Back in the hospital, a wounded McCabe agrees to the transplant, which saves Matt's life. Even though his career is over, Conner is overjoyed that Matt will live. McCabe is informed by a guard that the surgery went well. As the bed reclines upwards and McCabe looks at the guard menacingly, the guard suddenly realizes that his gun is missing. McCabe holds it over the guard and asks, "What kind of car do you have?"

==Cast==
- Michael Keaton as Peter J. McCabe
- Andy García as Detective Frank Conner
- Brian Cox as Captain Jeremiah Cassidy
- Marcia Gay Harden as Dr. Samantha Hawkins
- Erik King as Detective Nate Oliver
- Efrain Figueroa as Detective Vargas
- Joseph Cross as Matthew Conner
- Janel Moloney as Sarah Davis
- Richard Riehle as Warden Ed Fayne
- Peter Weireter as SWAT Team Commander
- Steve Park as Dr. Gosha
- Donna Keegan as Donna, Burning Nurse
- Dennis Cockrum as Head Pelican Bay Guard
- Keith Diamond as Officer Derrick Wilson
- John Meier as Officer Rains, Cop Shot in ER
- Norman Howell as Officer Kellen, Burnt Cop 1
- John Rottger as Officer Trimble, Burnt Cop 2
- Tracey Walter as Medical Inmate
- Michael Shamus Wiles as Tough Inmate
- Danny Rogers as Motorcyclist

==Production==
In May 1995, it was announced Desperate Measures from producers Lee Rich and Gary Foster had been set up at TriStar Pictures. Desperate Measures had been was shot from July through December 1996 and was initially intended as TriStar's main event release for the year, but due to restructuring at TriStar the release ended up being delayed. According to screenwriter David Klass, after the film began production director Barbet Schroeder had the script reworked by nine different writers whose work remained uncredited on the final film. Klass spoke of the final film with frustration as not only had the rewrites shifted the story from taking place in a small town to a major city, but also felt the film's depiction of childhood cancer patients as weak, frail, and pitiful was completely at odds with what he'd observed in his research at Los Angeles children's cancer wards and his attempt to respectfully depict the energy and optimism they'd displayed.

==Reception==
On Rotten Tomatoes Desperate Measures has an approval rating of 19% based on reviews from 31 critics. The site's consensus states: "Times aren't desperate enough for this lame thriller to be called for." Audiences polled by CinemaScore gave the film an average grade of "B−" on an A+ to F scale.

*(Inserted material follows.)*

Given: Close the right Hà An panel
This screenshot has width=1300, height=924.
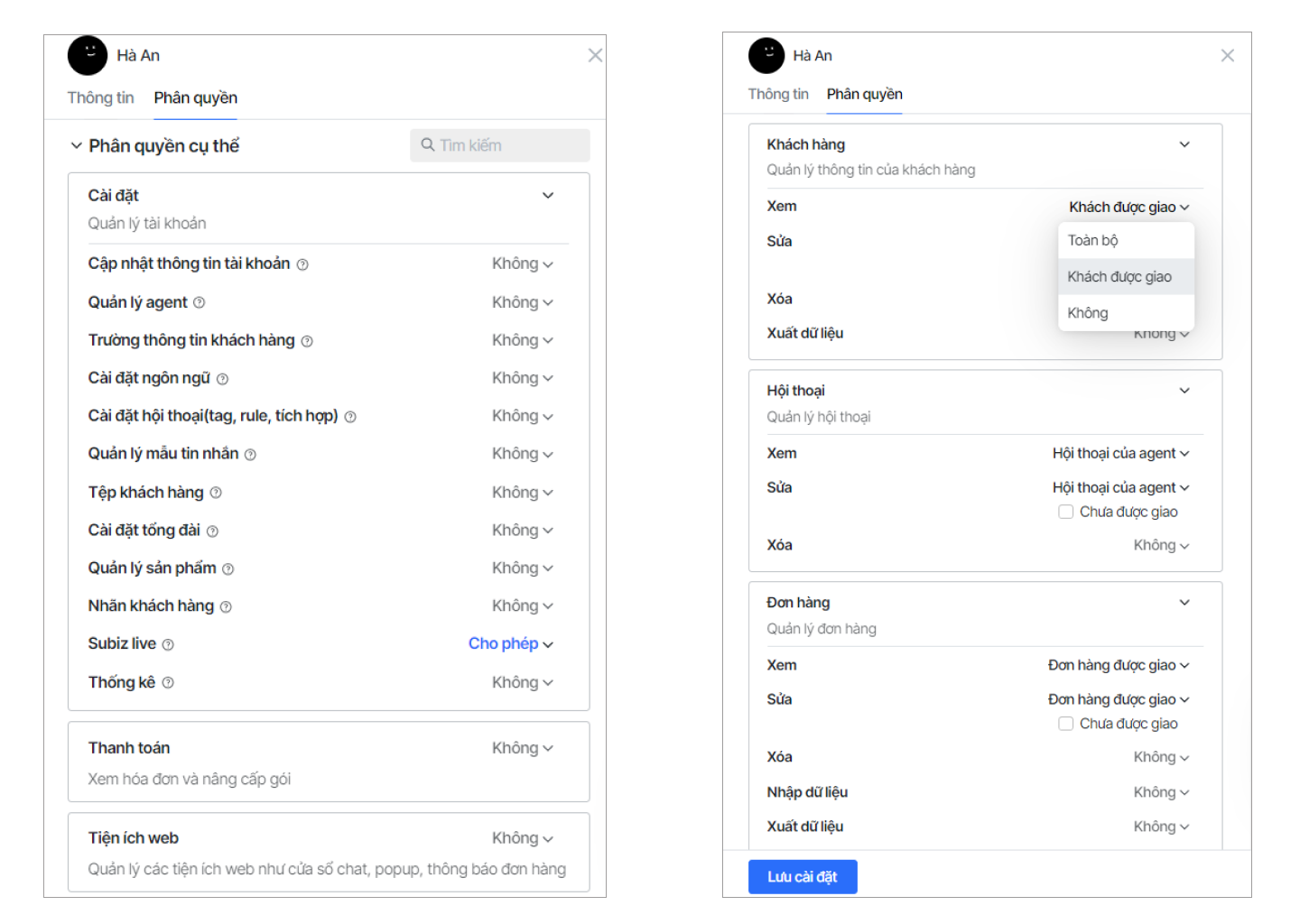Looking at the screenshot, I should point(1227,56).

Lisa Schwarzbaum of Entertainment Weekly wrote, "By the time Desperate Measures degenerates into an old-fashioned car chase, you may wish you were watching General Hospital. Although I suspect there is plenty of bone marrow and leukemia-related preposterousness here, my limited medical education precludes me from informed eyeball-rolling. I may not be a doctor, but I know a movie with iron-poor blood when I see one." Online film critic James Berardinelli stated, "when you consider how many contrivances the characters have to endure to reach the ending, you may think that the title has more to do with the film makers' approach than with anything that happens on screen."

==Awards==
ALMA Awards (1999)
- Won, "Outstanding Actor in a Feature Film in a Crossover Role" - Andy Garcia

==Remake==
This film was remade in Hindi by the title Jung starring Sanjay Dutt.